# new to waterfoul



## big_fish (Dec 21, 2004)

hi guys I'm new to ducks and geese but have hunted all my life and would like to go duck or goose hunting and have a few questions when does the season start and I live in eastern ohio around rayland are you aloud to hunt on the ohio river or does anyone have a good site where I could find this stuff out thanks big_fish


----------



## freyedknot (Apr 10, 2004)

O.D.N.R. website has it all.rules ,regs maps dates you name it.go to ohiowaterfowler.com for more info. A.K.A> sbe023


----------



## WalleyeGuy (Apr 9, 2004)

www.waterfowler.com
is nation wide site with state by state listings.
Season dates are not set yet. They will set them in Sept.


----------



## big_fish (Dec 21, 2004)

thanks guys I'll see what I can find out


----------



## BigChessie (Mar 12, 2005)

Refuge.net has a Ohio flyway section, plenty of guys to take you out. I'm "Big Chessie hunter" on there.


----------



## freyedknot (Apr 10, 2004)

try aquilla lake for geese .public hunting lake electric motor only .we have shot a few there early season.


----------



## kingjohn (Apr 23, 2004)

Big fish,,,,, if youre an Ohio resident you need to wait until West Virginia season comes in.
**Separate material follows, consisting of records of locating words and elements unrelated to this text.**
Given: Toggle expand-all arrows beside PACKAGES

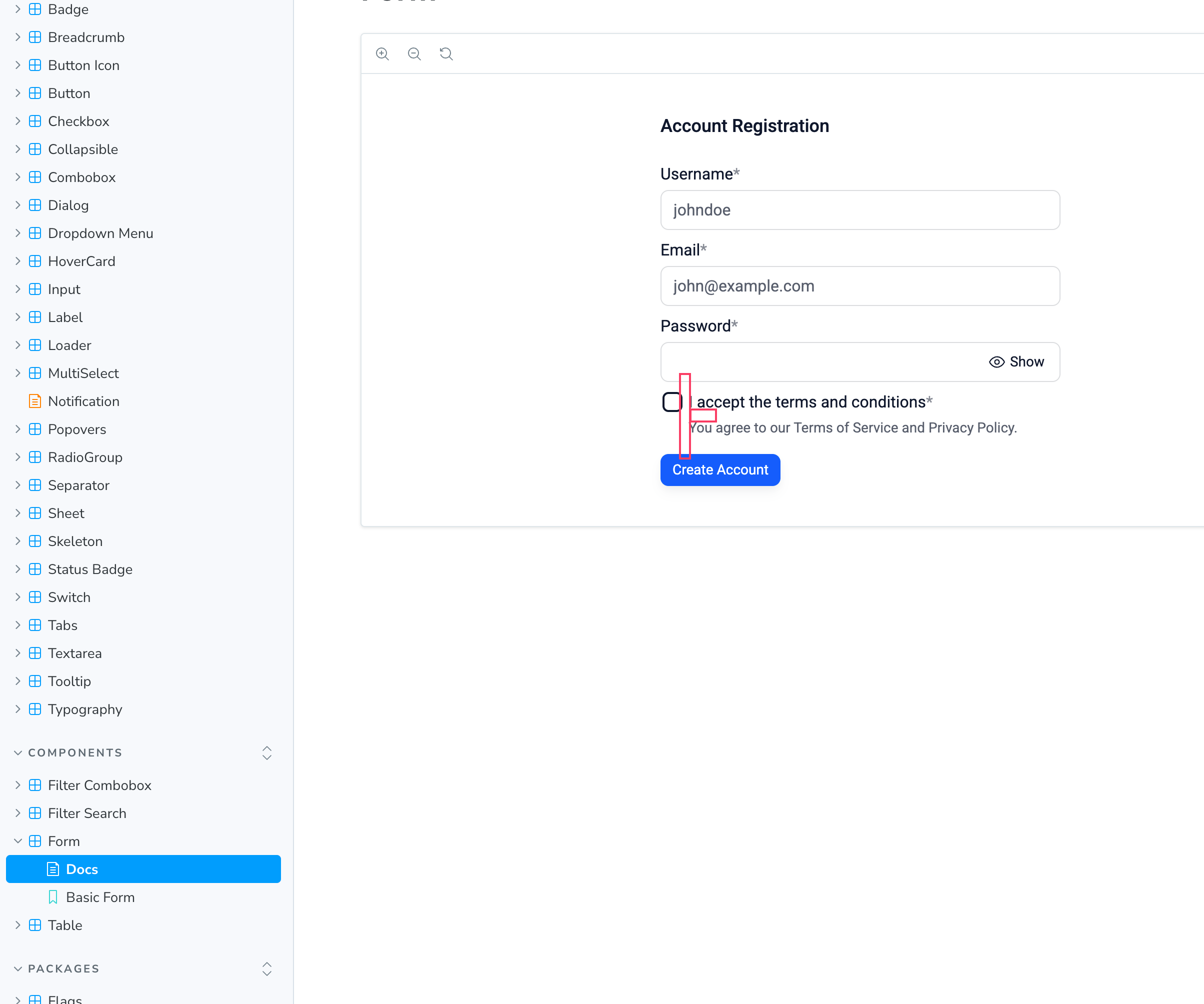Looking at the screenshot, I should pyautogui.click(x=266, y=969).
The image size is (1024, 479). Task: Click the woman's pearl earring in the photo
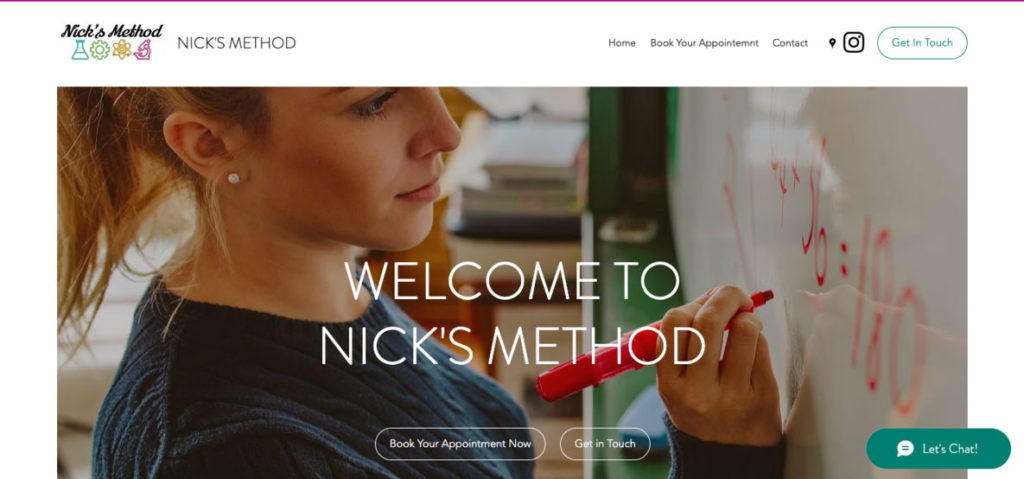pos(233,178)
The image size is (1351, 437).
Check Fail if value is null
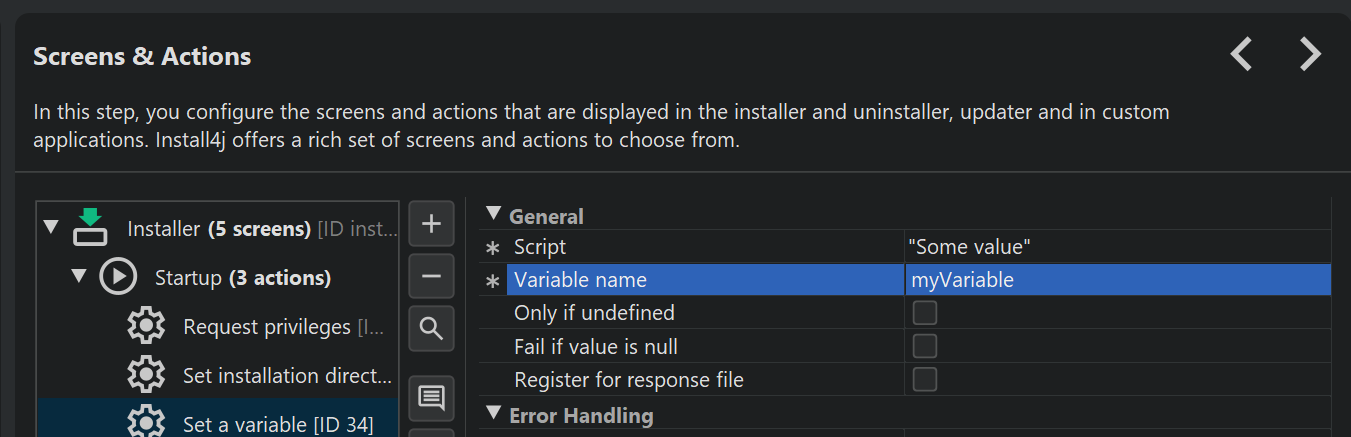(x=925, y=347)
Trust ME WV owns the river, I see it happen often DNR nailing hunters for hunting out of season. WV and Ohio have reciprocal agreements read them carefully!!!!!!!!
Those can be found on the WV website www.wvdnr.org

please read them I hate to see people loose the equipment!!!!!
Thanks John Bailey


----------



## WalleyeGuy (Apr 9, 2004)

Thanks for the heads up John.
I did not think about the river and surrounding states it effects.


----------